[[ Exercise input, beginning ]]

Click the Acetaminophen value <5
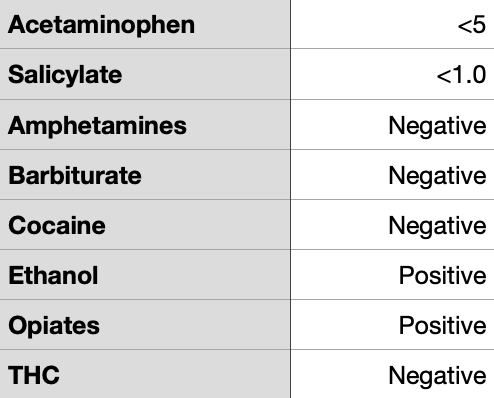 point(472,25)
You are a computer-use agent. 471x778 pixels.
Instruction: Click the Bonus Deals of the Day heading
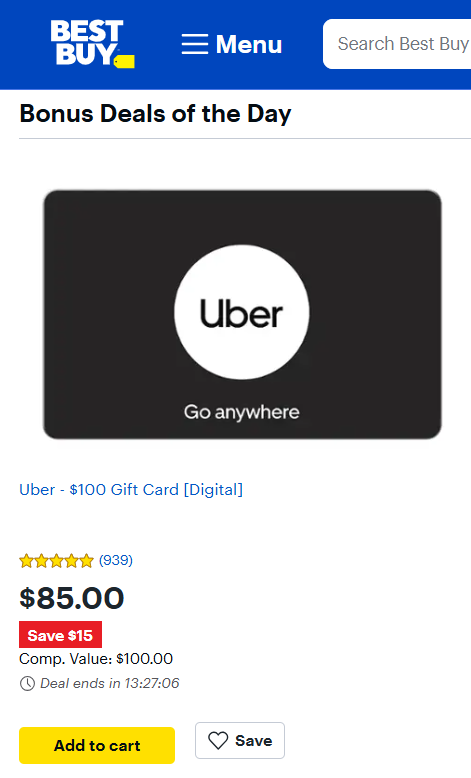(x=155, y=114)
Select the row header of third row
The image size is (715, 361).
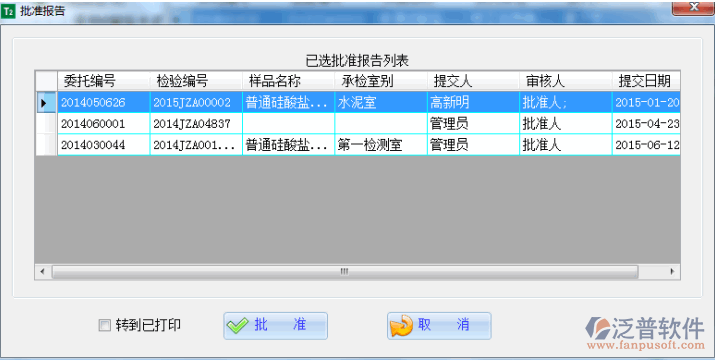pyautogui.click(x=46, y=145)
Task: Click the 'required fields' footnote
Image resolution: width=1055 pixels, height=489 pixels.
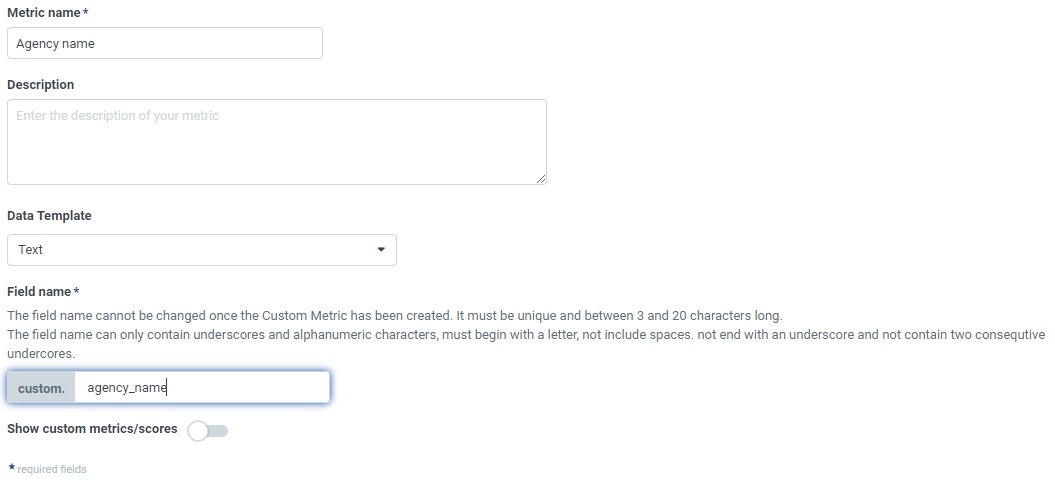Action: [52, 469]
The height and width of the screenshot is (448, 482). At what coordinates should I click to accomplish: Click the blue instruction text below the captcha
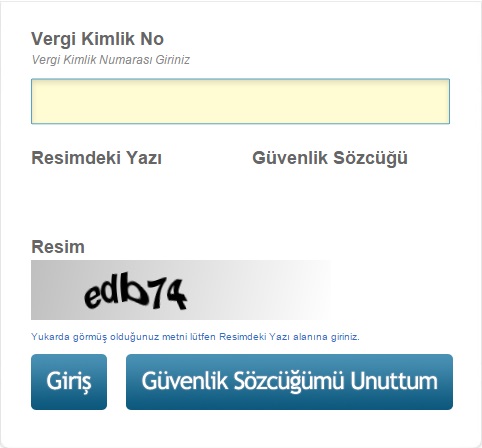(x=195, y=337)
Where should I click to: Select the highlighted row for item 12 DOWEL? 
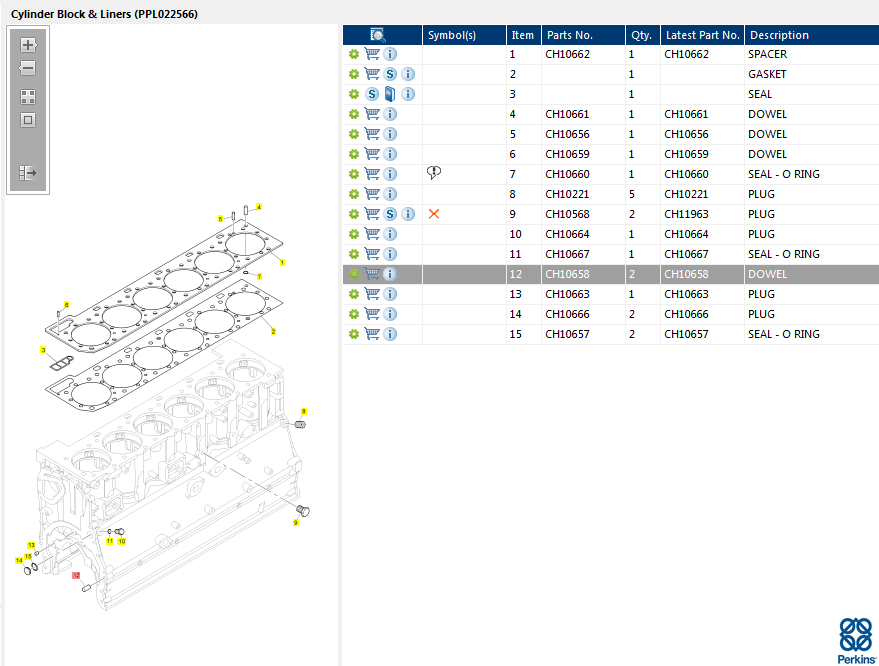click(x=610, y=274)
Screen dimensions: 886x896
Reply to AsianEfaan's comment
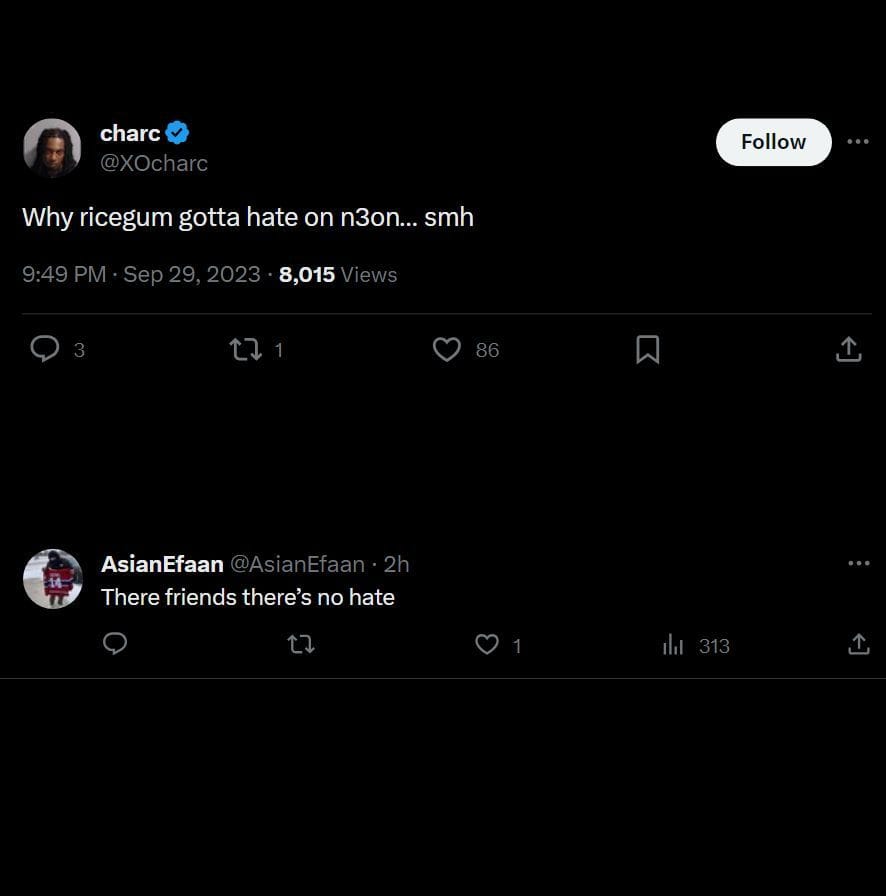[115, 645]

[[ Exercise input, end ]]

Problem to work on. Each entry should be output word for word, with no pictures carried over.

Result below.
Click the Acetaminophen value <5
 point(472,25)
You are a computer-use agent. 471x778 pixels.
Instruction: Click the Bonus Deals of the Day heading
(x=155, y=114)
Select the row header of third row
The image size is (715, 361).
pyautogui.click(x=46, y=145)
Task: Click the 'required fields' footnote
Image resolution: width=1055 pixels, height=489 pixels.
Action: [52, 469]
The height and width of the screenshot is (448, 482). At what coordinates should I click to accomplish: Click the blue instruction text below the captcha
(x=195, y=337)
Where should I click to: Select the highlighted row for item 12 DOWEL? 
click(x=610, y=274)
Screen dimensions: 886x896
Reply to AsianEfaan's comment
[115, 645]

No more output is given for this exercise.